Denney predicts the legal market will grow but become more segmented. “The resulting picture is a montage of a profession that is in a state of flux and will continue to be so, not just in 2013 but many years to come,” he writes in his article.
Meanwhile, in her article, writer Diane Molvig brings the “what’s hot, what’s not” theme to Wisconsin. She provides perspectives from local lawyers and other regional experts on practice area trends, as well as marketing and business development trends.
In their article, “Wisconsin’s Wetland Reform Act,” Madison lawyers Paul Kent and Jordan Lamb deliver a comprehensive overview of changes to Wisconsin’s wetland laws and regulations, including key impacts on general and individual permitting.
Specifically, they explain how 2011 Wisconsin Act 118 revises the standards and procedures the Wisconsin Department of Natural Resources uses to issue permits for discharges into wetlands, contemplating both state and federal law implications.
“Act 118 represents a significant change to the process for regulating wetland activities,” they write, noting the Act as a controversial one. “The Act provides a uniform system for regulating wetland fills for all wetlands, federal and nonfederal.”
10 Questions: Get to know lawyer Paula Davis-Laack, who will be a regular magazine contributor to a forthcoming “On Balance” column discussing the work-life balance that lawyers strive to maintain on a daily basis. In 10 Questions, you’ll meet some of Wisconsin’s legal innovators and thought leaders. In this one, Davis-Laack discusses lawyer burnout and how she bounced back.
Technology and Ethics: These are important topics to our readers, and we’ll continue to deliver information through standing columns on issues related to both technology and professional ethics. This month, State Bar Practice Management Advisor Nerino Petro discusses Windows 8, while Dean Dietrich talks about the ethical issues associated with email disclaimers.
Final Thought: Don’t miss the magazine’s “Final Thought,” another new column that lets lawyers tell thought-provoking, inspiring, or entertaining stories about life as a lawyer.

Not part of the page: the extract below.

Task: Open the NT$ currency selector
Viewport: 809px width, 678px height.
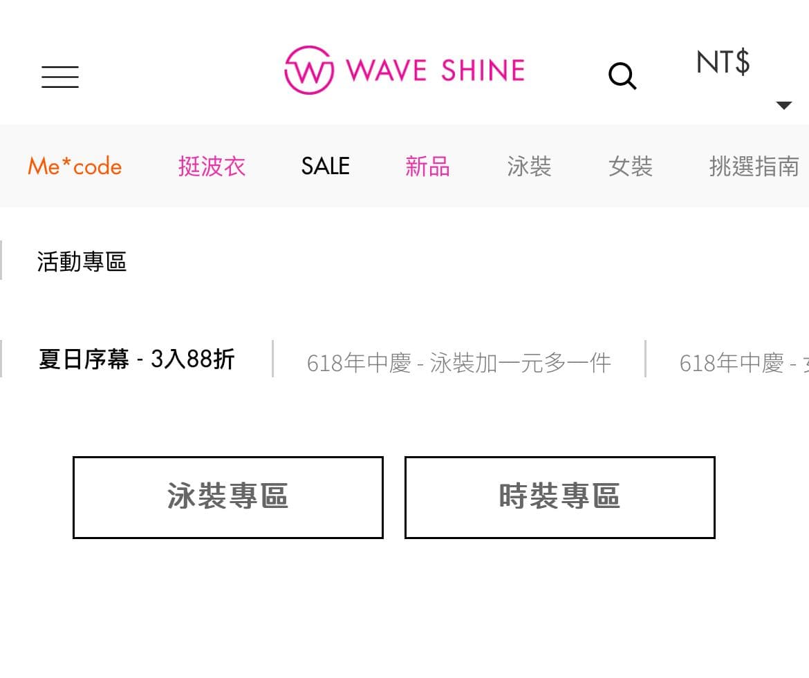Action: (x=722, y=64)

In this one, Madison lawyer Kevin Palmersheim talks about working for free. “I need to be the one deciding when I give away my services, not the client,” Palmersheim writes.
Finally, Wisconsin Lawyer includes familiar content, such as book reviews, lawyer discipline, the court digests, and our “Members Only” section on new hires and promotions, awards, retirements, and other member news.